From Chuang Tzu: The Basic Writings, 1964 (translated by Burton Watson): 1

Cook Ting was cutting up an ox for Lord Wen-hui. As every touch of his hand, every heave of his shoulder, every move of his feet, every thrust of his knee — zip! zoop! He slithered the knife along with a zing, and all was in perfect rhythm, as though he were performing the dance of the Mulberry Grove or keeping time to the Ching-shou music.

“Ah, this is marvelous!” said Lord Wen-hui. “Imagine skill reaching such heights!”

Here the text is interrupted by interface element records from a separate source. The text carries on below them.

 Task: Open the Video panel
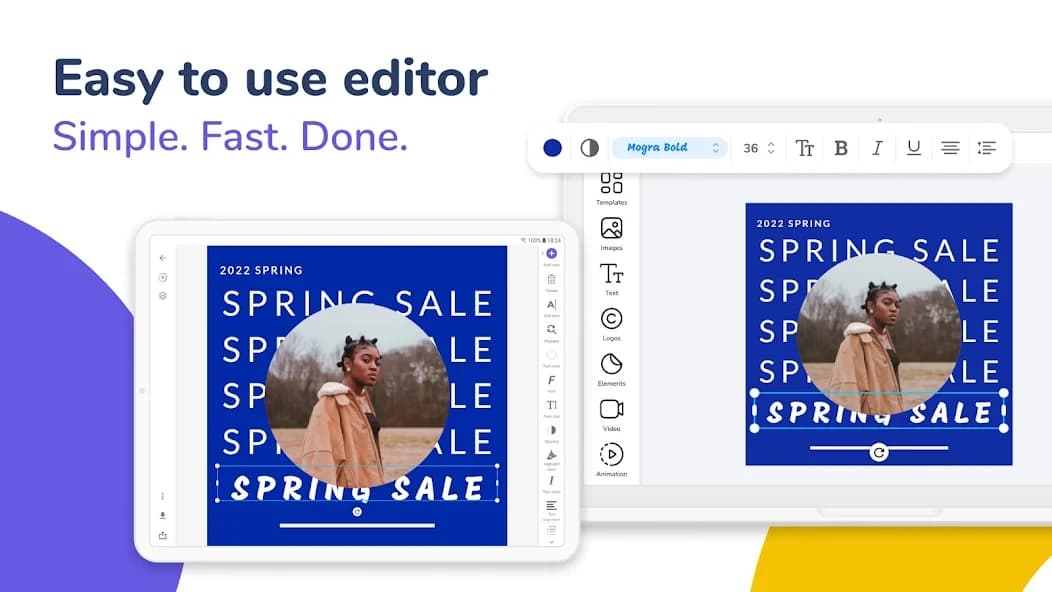(611, 408)
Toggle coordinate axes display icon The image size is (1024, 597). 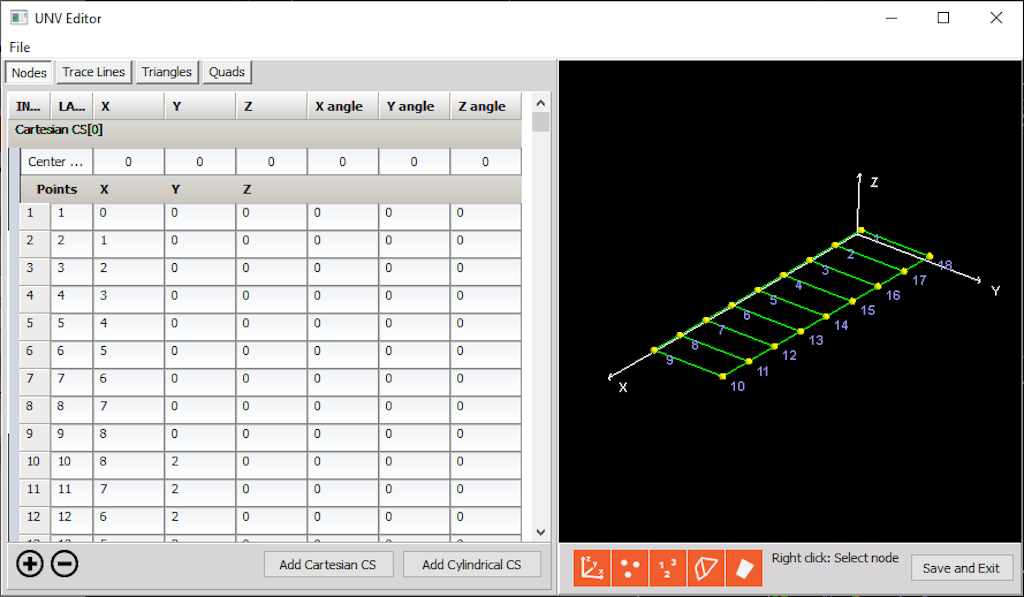click(x=592, y=568)
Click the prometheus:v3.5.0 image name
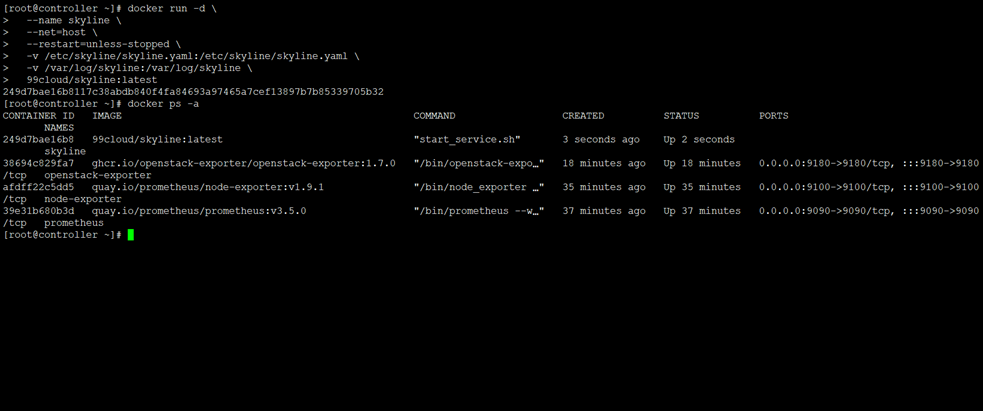This screenshot has height=411, width=983. pos(199,212)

Cook Ting laid down his knife and replied, “What I care about is the Way, which goes beyond skill. When I first began cutting up oxen, all I could see was the ox itself. After three years I no longer saw the whole ox. And now — now I go at it by spirit and don’t look with my eyes. Perception and understanding have come to a stop and spirit moves where it wants. I go along with the natural makeup, strike in the big hollows, guide the knife through the big openings, and following things as they are. So I never touch the smallest ligament or tendon, much less a main joint.

“A good cook changes his knife once a year — because he cuts. A mediocre cook changes his knife once a month — because he hacks. I’ve had this knife of mine for nineteen years and I’ve cut up thousands of oxen with it, and yet the blade is as good as though it had just come from the grindstone. There are spaces between the joints, and the blade of the knife has really no thickness. If you insert what has no thickness into such spaces, then there’s plenty of room — more than enough for the blade to play about it. That’s why after nineteen years the blade of my knife is still as good as when it first came from the grindstone.

“However, whenever I come to a complicated place, I size up the difficulties, tell myself to watch out and be careful, keep my eyes on what I’m doing, work very slowly, and move the knife with the greatest subtlety, until — flop! the whole thing comes apart like a clod of earth crumbling to the ground. I stand there holding the knife and look all around me, completely satisfied and reluctant to move on, and then I wipe off the knife and put it away.”

“Excellent!” said Lord Wen-hui. “I have heard the words of Cook Ting and learned how to care for life!”

I think about this story all the time.

It’s not enough to have a sharp knife. I must also slow down and give myself time to think, not just react. I must watch closely to identify what really matters. I must be keen to the position of the blade, as the difference between success and failure can be the most subtle shift in perspective. Do all this and, flop! The problem will come apart like a clod of earth to reveal the elegant solution.

What do you love most?

What are the follow-up questions you consider when searching for the answer?

In what ways would your work life change if you optimized your time to do more of what you love?


1 I actually prefer the translation by Thomas Merton in The Way of Chung Tzu, 1965 (the second translation in the link), but the image of my professor shouting “Zip! Zoop!” is the anchor to this story in my brain.